Raw jail release video of Casey Anthony walking to freedom
From Bald Truth Staff, (c) www.artharris.com, all rights reserved
She walked fast, behind her lawyer, mouthed one “thank you” to a guard she knew, clmbed into an SUV and was gone into the night…With one reported stop at underground parking at her lawyer’s downtown office, that was the last siting, save for a pink shirt on a woman under an umbrella spotted heading to a private plane at a local airport.
Here’s our theory: she’s already made a major media deal and one stipulation is that she give no interviews, and no photo opps to anyone. If successful, the first photo of Casey Anthony could fetch upwards of a half million dollars, and if her story rights have been bought, that money could go to the media buyer, heavily defraying the costs of whatever deal might have been made.
It was also make financial sense for a buyer to be the one to hire a photographer to take the first set of pictures, and sell them to a magazine or tabloid as an exclusive with a short piece about her first days of freedom, nothing about the trial, Caylee or the lies…That story may fetch alot more.
So if there is a deal in the works and a buyer of record, it makes sense for the purchaser to provide security, private planes, hideouts, whatever it takes to keep their media “property” exclusive and under wraps. Like the paintings of dead artists, they may figure the value can only go higher in the tabloid marketplace.
Same goes for the lawyers whose bill must be enormous; they surely know their clients post trial value as a freebird, and may be helping her manage privacy to preserve the literary value she can use to pay her legal bill.

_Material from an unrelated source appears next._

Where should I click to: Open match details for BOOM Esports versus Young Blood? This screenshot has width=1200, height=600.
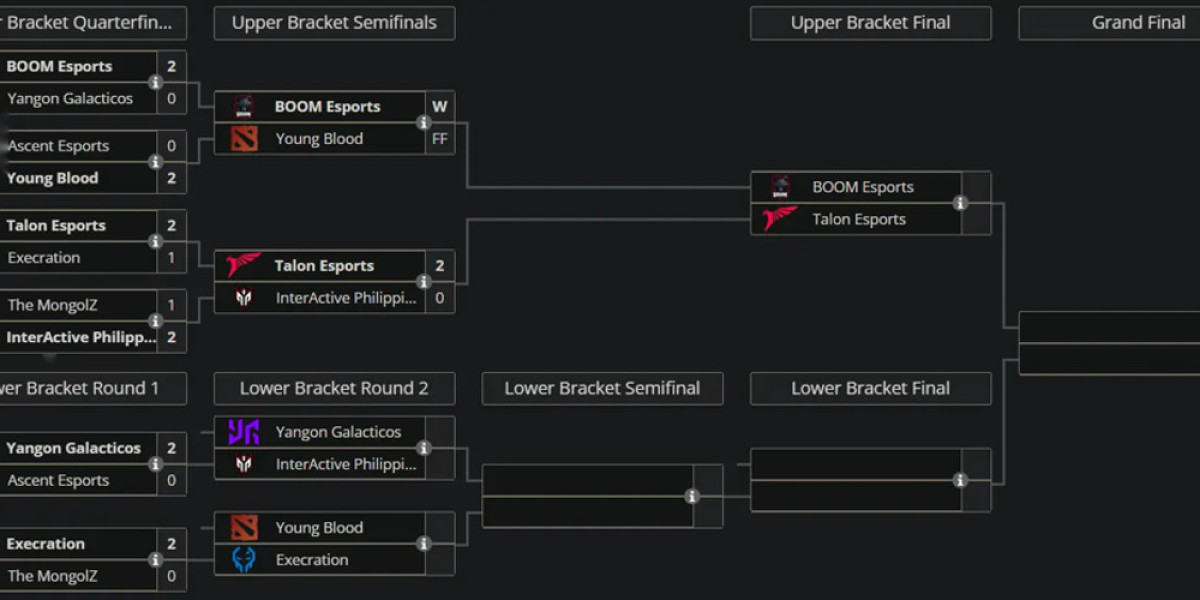(424, 122)
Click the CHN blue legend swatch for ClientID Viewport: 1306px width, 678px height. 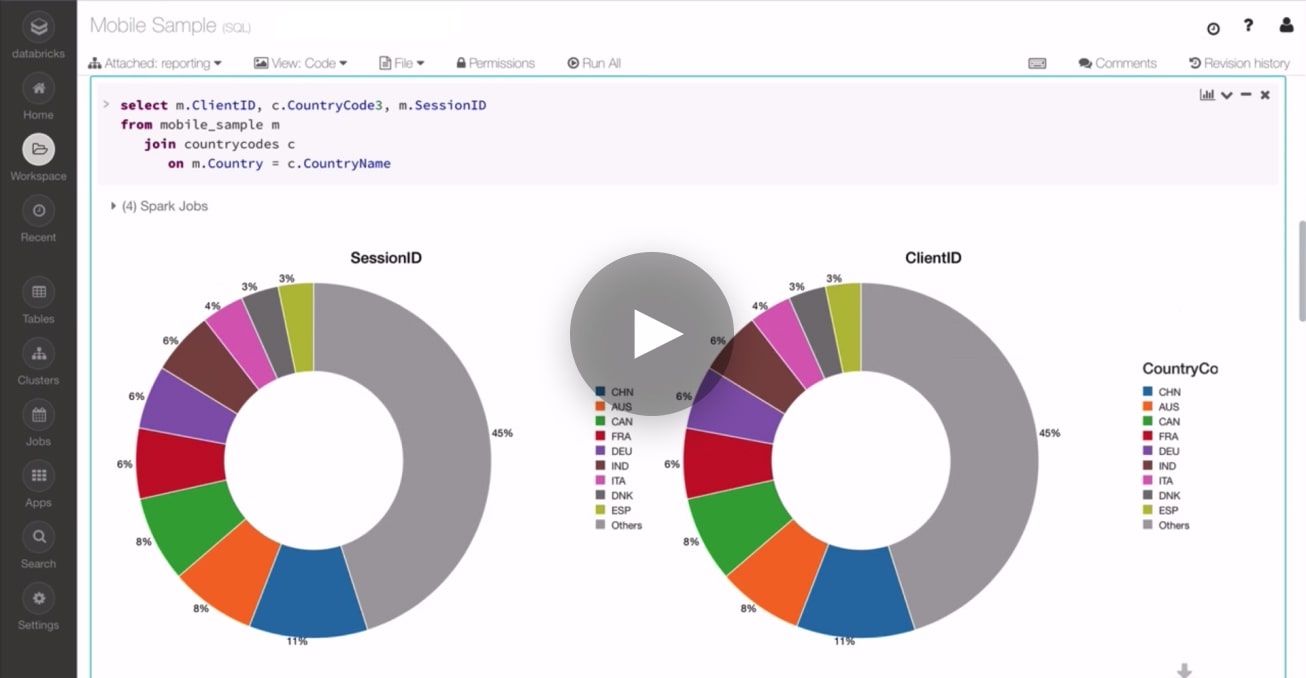coord(1147,392)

As part of the “package” a saavy entertainment agency would relish negotiating for such a high profile client might also include a first person book so she gets her story about what happened Out There first. If so, she’s likely holed up in a remote paradise talking to an instant memoir ghost writer, with a track record of turning such tales into best sellers.
Such book deals often mean exclusives for morning talk shows, like Dianne Sawyer, or one of the magazine shows like Dateline NBC or 60 Minutes, that first interview guaranteed to draw record ratings, and help generate record book sales. Executing a media deal like that requires security, lawyers and agents who have done it before, and understand how it has to be pulled off like a military campaign, because you often only get one shot.
Perhaps they’re also gambling that she may be received better if she vanishes from the headlines for a while, too. In Casey’s case, let us know if you think absence will make the heart grow fonder?
When O.J. Simpson did his book, “If I Did It,” public outrage put the kabosh to the deal, and then publisher Judith Reagan, wound up changing companies. Since one if his murder victims, Ron Goldman, and his family won a civil suit entitling them to $33 million in damages, they wound up owning the book and the paltry proceeds from it.
Will any book Casey Anthony does follow that pattern, making the marketing of her story a cautionary tale? There’s no victim’s family to sue her in this case, except the Nanny and others she may have defamed, and no Son of Sam statutes to prevent her from cashing in. With those roadblocks removed, does the risk reward to make a deal outweigh public outrage and blowback?
If the Simpson venture showed one thing, it was perhaps that NOT all publicity is good publicity. Media outfits who value their goodwill as an asset, may be calculating whether Casey as cash cow would be worth it.